## [Items stored from a collection]
*-*-*
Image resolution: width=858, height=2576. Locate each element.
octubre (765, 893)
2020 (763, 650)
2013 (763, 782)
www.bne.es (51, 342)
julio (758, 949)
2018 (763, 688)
*-*-*
Which lines in the records contain the word "resolution"? List each of them in full.

Image resolution: width=858, height=2576. Locate each element.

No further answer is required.